Наблюдающему со стороны пострадавший, конечно, кажется безучастным, обездвиженным, «отстраненным» и пребывающим в безпамятстве. Субъективно, однако, сознание отнюдь не угасло. Правда, чувственная коммуникация с внешним миром в значительной мере ограничена, однако далеко не всегда полностью отсутствует, хотя, например, грохот сражения внезапно уступает место «торжественной» тишине. В этом состоянии теперь наступает весьма явственное ощущение левитации и галлюцинирования, в котором пострадавшему кажется, что в том самом положении, в котором его застигло ранение, он теперь поднимается в воздух. Стоявший поднимается стоя, лежавший – лежа, а сидевший – сидя. Иногда ему кажется, что вместе с ним в воздухе парит и все окружающее, например весь бункер, в котором он находится. Высота подъема составляет от полуметра до многих метров. Чувство тяжести исчезает. В редких случаях раненым представляется, что они совершают руками плавательные движения. Если имеет место восприятие окружающего, то последнее чаще всего видится воображаемым, т.е. состоящим из образов памяти.
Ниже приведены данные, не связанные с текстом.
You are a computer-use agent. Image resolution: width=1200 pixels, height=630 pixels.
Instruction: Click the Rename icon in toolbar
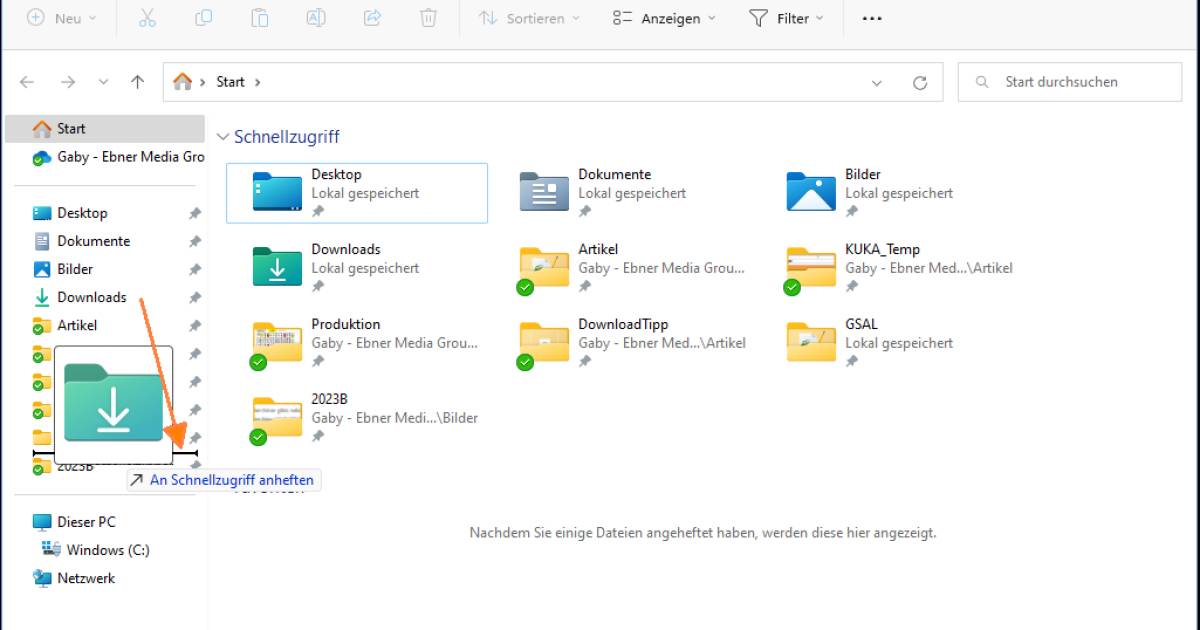point(315,18)
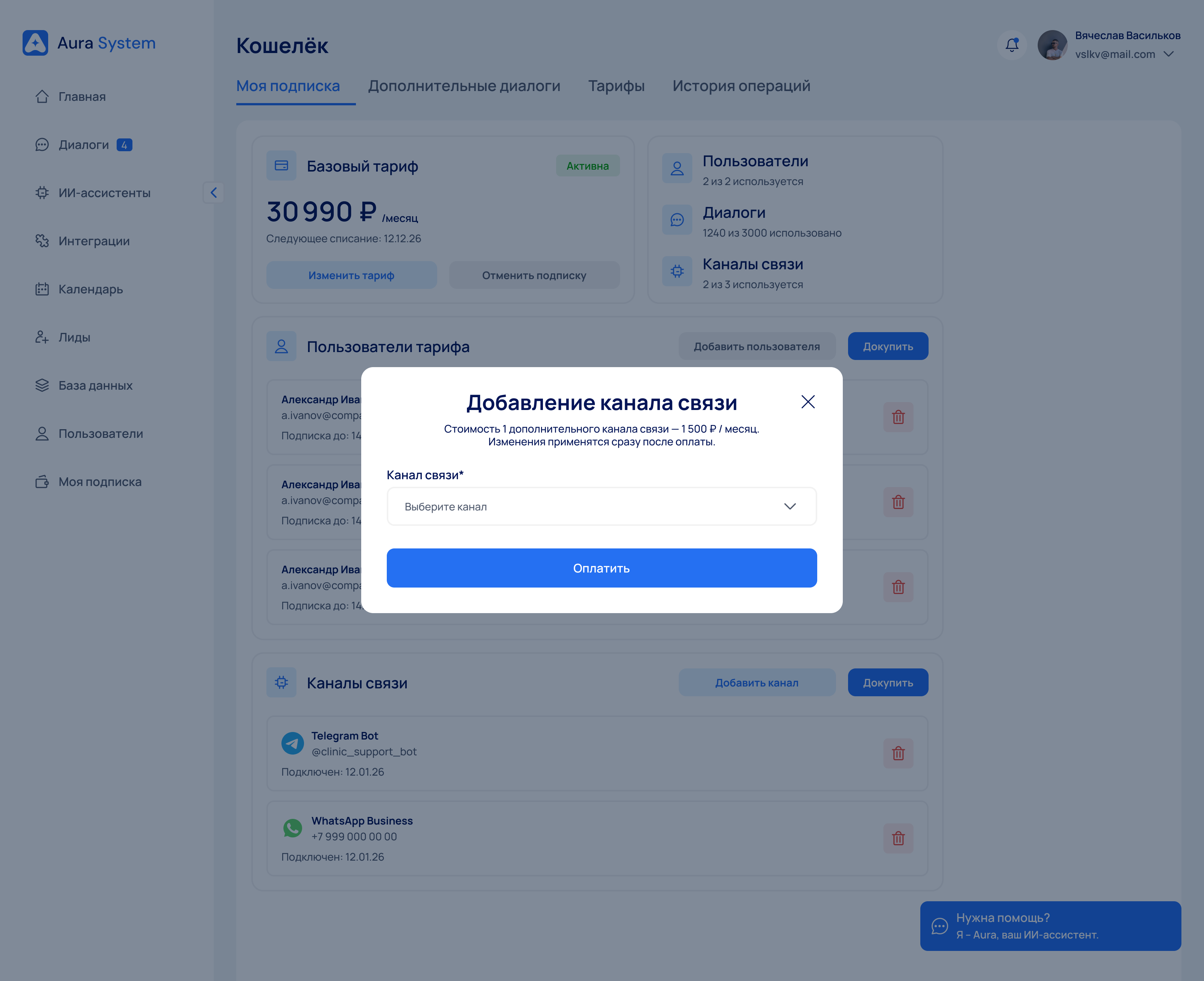Viewport: 1204px width, 981px height.
Task: Go to Интеграции in the sidebar
Action: pyautogui.click(x=94, y=241)
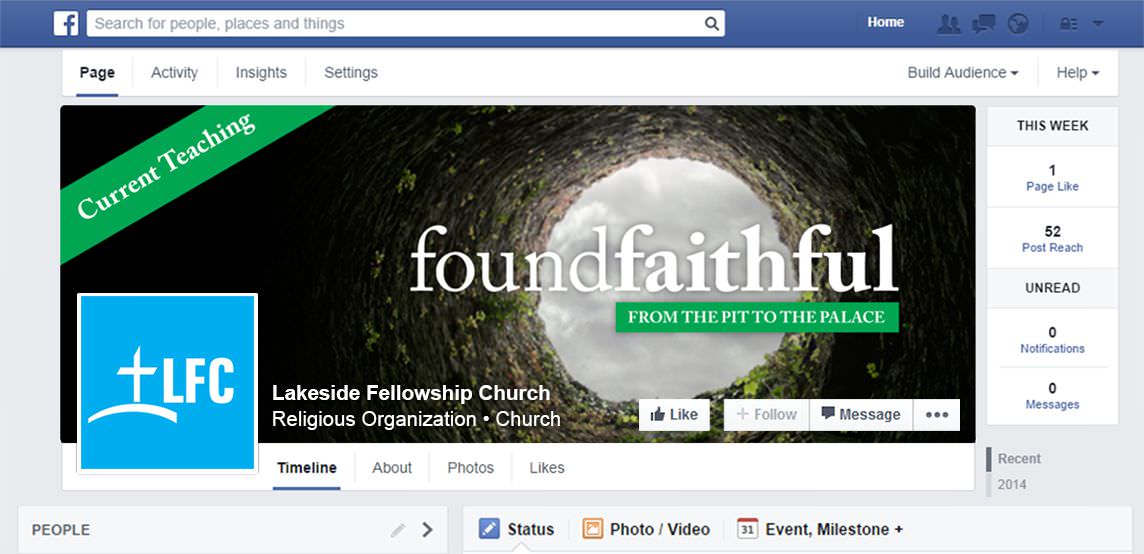This screenshot has width=1144, height=554.
Task: Click the search magnifier icon
Action: [x=711, y=23]
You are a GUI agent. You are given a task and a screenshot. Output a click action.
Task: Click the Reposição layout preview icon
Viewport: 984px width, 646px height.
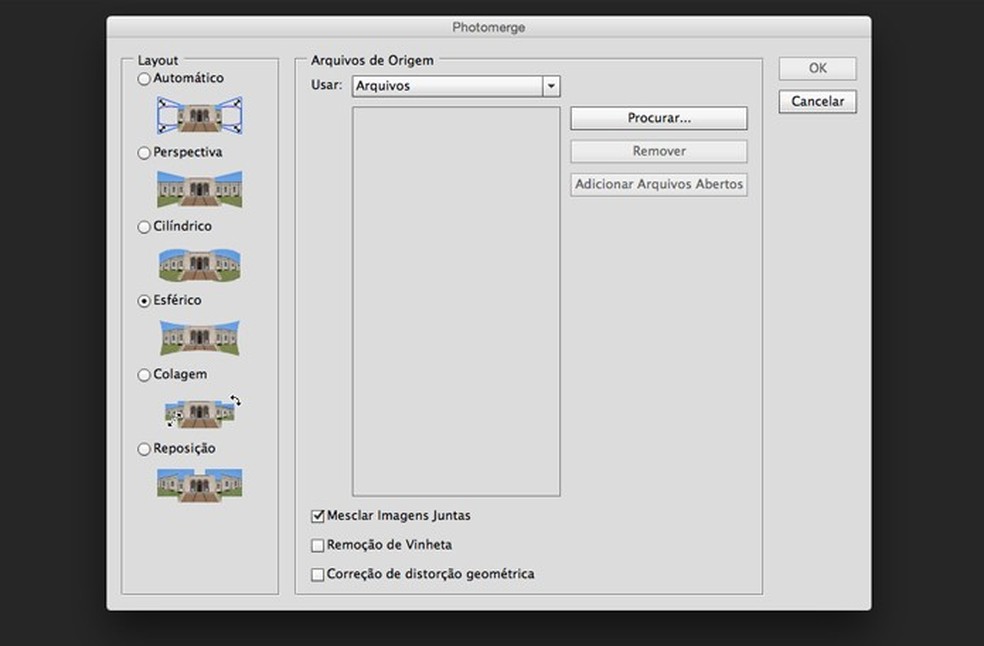tap(200, 484)
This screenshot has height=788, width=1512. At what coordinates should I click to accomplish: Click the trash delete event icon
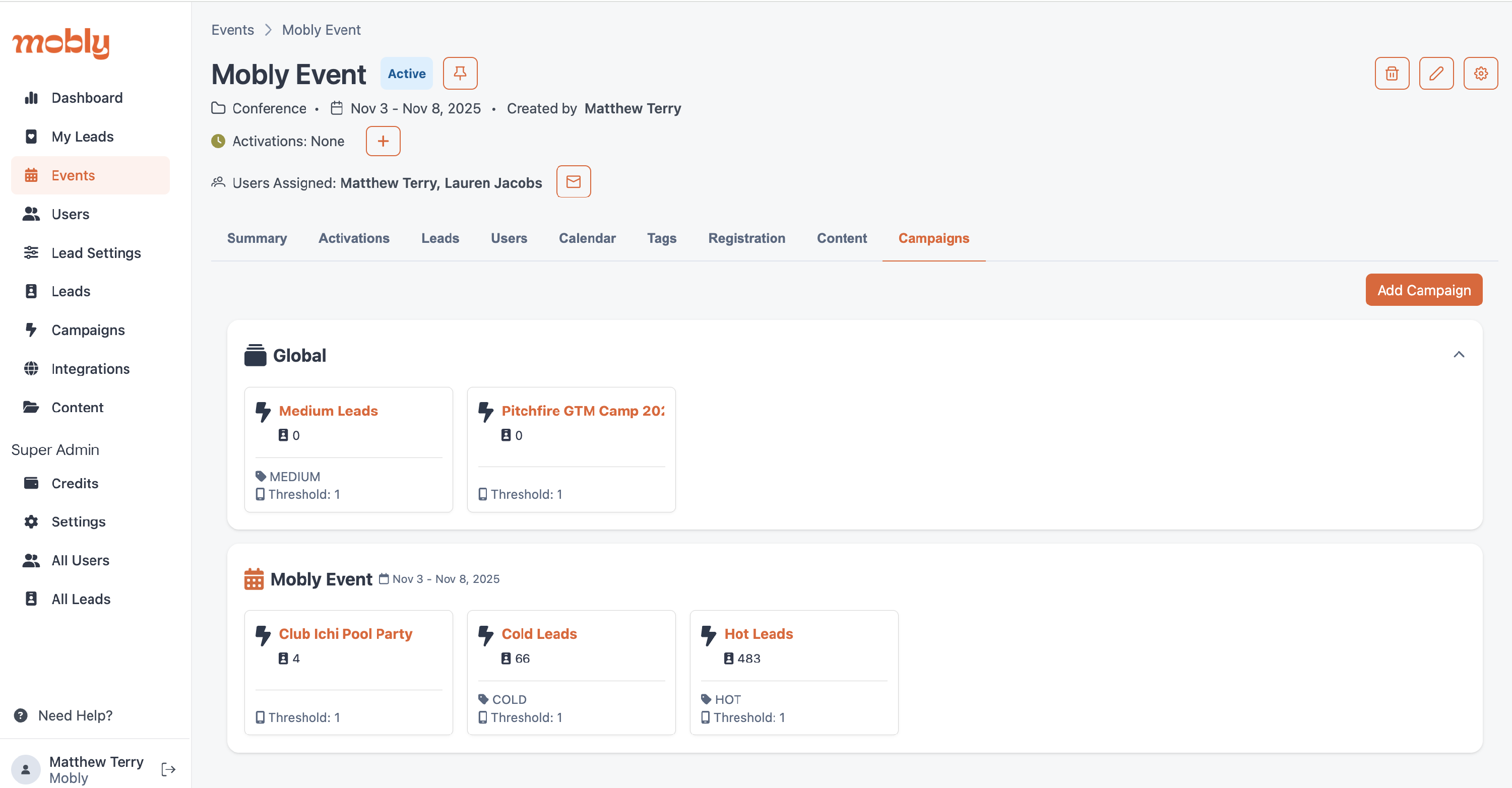[1391, 74]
Во время левитации преобладает эйфорическое настроение. «Возвышенное, торжественное, прекрасное, блаженное, оживленное, счастливое, преисполненное ожиданий – вот родственные выражения, характеризующие это состояние». Это в некотором роде «переживания небесного полета»[1320]. Г. Янтц и К. Берингер с полным правом подчеркивают, что раненых можно весьма просто вызвать из обморока, например, всего лишь негромко позвав по имени или слегка прикоснувшись, в то время как самый страшный грохот сражения вообще на них не действует.
1319
Слово Anordnung, Angeordnetsein, здесь и в дальнейшем неоднократно употребляемое К. Юнгом, может пониматься, в одном значении, как просто «некая структурная данность», а в другом (и такое прочтение вполне корректно) позволяет воспринимать ту же данность как материализовавшийся результат высшей воли. В последнем случае такую «упорядоченность» трудно признать не имеющей причины. – Прим. перев.
1320
H. Jantz und К. Beringer: Das Syndrom des Schwebeerlebnisses unmittelbar nach Kopfverletzungen. Der Nervenarzt. Jg. XVII, 1944. P. 202.